Hal tersebut, menurutnya, menyebabkan kualitas input mahasiswa S1, S2 dan S3, dengan student selectivity yang menurun. Dalam penyelenggaraan pembelajaran, metode pembelajaran dalam jaringan (daring) menyebabkan turunnya interaksi mahasiswa dengan dosen dan almamater, serta interaksi antar mahasiswa. Meskipun adaptasi teknik dan fasilitas pembelajaran daring sudah berjalan dengan baik, tetapi masa-masa peralihan ini menyisakan pertanyaan bagaimana luaran pembelajaran daring bisa menjadi alat utama mencetak ilmuwan yang berkarakter.
“Karenanya semakin menguat dorongan untuk percepatan pembelajaran tatap muka dengan metode daring merupakan komplemen sehingga kita akan mendukung program akselerasi menuju kenormalan baru,” paparnya.

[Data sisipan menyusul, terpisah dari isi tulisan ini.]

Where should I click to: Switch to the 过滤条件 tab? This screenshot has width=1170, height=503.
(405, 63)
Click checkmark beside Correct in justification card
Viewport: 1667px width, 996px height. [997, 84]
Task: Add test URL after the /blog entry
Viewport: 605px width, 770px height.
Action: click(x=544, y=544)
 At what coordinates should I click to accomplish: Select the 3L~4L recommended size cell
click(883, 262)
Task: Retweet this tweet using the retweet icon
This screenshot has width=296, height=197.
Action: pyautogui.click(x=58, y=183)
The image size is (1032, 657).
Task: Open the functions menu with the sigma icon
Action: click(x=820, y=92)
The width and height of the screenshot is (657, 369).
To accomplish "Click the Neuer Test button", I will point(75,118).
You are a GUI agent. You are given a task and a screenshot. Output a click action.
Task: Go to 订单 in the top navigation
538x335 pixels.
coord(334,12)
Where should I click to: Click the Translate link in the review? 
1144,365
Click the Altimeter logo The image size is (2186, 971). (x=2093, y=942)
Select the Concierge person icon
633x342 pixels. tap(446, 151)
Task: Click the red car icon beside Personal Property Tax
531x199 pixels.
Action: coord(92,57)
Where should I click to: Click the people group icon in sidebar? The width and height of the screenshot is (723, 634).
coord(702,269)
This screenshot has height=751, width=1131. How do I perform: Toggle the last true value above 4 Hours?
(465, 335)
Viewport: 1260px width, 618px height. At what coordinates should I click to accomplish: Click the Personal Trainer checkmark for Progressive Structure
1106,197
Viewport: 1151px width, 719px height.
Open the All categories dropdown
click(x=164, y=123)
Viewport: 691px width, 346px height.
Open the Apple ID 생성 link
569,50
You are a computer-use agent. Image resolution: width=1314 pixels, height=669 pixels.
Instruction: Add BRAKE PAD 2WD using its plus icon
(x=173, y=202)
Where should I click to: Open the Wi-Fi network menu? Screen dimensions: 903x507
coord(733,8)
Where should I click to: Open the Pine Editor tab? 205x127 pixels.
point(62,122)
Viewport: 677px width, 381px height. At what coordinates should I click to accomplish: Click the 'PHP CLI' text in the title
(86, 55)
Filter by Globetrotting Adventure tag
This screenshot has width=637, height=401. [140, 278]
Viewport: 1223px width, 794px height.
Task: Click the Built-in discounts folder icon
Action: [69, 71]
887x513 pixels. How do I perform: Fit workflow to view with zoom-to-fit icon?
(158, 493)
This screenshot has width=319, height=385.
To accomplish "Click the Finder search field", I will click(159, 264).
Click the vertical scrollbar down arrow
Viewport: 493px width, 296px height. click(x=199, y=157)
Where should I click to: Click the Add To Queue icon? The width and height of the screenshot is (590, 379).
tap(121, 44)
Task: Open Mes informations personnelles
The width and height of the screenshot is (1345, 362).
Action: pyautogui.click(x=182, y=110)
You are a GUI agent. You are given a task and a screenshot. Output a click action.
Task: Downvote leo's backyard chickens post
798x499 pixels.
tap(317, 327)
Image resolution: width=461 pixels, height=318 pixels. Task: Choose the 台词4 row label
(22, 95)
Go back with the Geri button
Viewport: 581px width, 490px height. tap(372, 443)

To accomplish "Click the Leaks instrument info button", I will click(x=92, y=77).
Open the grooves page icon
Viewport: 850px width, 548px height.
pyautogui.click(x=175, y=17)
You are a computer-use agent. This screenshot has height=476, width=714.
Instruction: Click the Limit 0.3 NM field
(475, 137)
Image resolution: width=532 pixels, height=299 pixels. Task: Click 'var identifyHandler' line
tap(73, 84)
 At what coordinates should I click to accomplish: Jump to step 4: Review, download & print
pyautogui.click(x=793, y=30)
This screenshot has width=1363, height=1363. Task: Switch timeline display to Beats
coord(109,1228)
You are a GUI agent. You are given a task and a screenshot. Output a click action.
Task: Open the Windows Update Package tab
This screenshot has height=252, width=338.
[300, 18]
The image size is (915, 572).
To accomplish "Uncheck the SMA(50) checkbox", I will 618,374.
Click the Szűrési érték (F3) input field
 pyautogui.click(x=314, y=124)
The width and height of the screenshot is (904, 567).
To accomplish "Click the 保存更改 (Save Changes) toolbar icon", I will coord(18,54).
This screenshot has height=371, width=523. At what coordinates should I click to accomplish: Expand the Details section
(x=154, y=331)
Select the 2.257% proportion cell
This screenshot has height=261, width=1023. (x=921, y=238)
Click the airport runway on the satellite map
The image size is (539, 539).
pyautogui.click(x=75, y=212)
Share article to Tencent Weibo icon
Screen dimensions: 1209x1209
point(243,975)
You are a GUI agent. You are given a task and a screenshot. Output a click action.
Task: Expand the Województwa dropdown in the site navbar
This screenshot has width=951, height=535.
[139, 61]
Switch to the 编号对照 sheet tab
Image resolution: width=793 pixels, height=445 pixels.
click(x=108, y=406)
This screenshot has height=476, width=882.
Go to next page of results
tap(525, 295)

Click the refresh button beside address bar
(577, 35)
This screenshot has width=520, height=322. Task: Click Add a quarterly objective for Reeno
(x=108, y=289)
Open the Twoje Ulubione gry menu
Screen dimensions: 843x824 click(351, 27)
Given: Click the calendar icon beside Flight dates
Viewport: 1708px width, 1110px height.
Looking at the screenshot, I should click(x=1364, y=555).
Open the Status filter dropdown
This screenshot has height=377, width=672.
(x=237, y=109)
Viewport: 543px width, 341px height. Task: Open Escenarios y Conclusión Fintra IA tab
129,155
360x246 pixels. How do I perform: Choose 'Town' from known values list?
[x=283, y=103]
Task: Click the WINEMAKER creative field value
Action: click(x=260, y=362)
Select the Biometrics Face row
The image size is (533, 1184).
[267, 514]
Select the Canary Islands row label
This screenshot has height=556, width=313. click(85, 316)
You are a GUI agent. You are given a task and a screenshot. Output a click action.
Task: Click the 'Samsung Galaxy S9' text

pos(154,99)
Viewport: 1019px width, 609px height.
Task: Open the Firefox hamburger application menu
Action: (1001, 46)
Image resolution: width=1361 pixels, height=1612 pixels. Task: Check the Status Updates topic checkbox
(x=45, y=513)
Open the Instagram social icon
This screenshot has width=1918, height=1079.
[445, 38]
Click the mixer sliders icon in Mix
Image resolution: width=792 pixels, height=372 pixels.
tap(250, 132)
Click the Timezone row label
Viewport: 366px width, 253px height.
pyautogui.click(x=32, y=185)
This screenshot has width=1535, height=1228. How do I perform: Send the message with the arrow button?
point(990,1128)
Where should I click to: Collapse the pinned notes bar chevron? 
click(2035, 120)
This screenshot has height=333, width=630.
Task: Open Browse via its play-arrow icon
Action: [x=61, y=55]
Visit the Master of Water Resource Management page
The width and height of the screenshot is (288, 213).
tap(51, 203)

Disamping dalam bidang pendidikan dan kemahasiswaan, Dekan pada kesempatan ini juga menyampaikan laporan terkait bidang penelitian, pengabdian kepada masyarakat, kerja sama dan alumni serta bidang administrasi, keuangan, SDM dan sarana prasarana. Sementara itu, pidato ilmiah Dies ke-58 Fakultas Kehutanan UGM disampaikan Dirjen Planologi Kehutanan dan Tata Lingkungan, KLHK, Dr. Ir. Ruanda Agung Sugardiman, M.Sc, dengan mengangkat judul “Undang-Undang Cipta Kerja: Jaminan Kecukupan Luas Kawasan Hutan dan Penutupan Hutan Guna Mewujudkan Hutan Indonesia Lestari”.
Ruanda Agung menandaskan tidak benar bila UU Cipta Kerja dan peraturan turunannya menghapus aturan kecukupan luas kawasan hutan dan penutupan hutan. UUCK dan aturan turunannya justru memperkuat konsepsi, metode dan tata-cara penghitungannya dengan lebih memperhatikan Variasi Karakteristik Biogeofisik, Daya Tampung Daya Dukung Lingkungan Hidup, Karakteristik DAS, dan Keanekaragaman Flora Fauna.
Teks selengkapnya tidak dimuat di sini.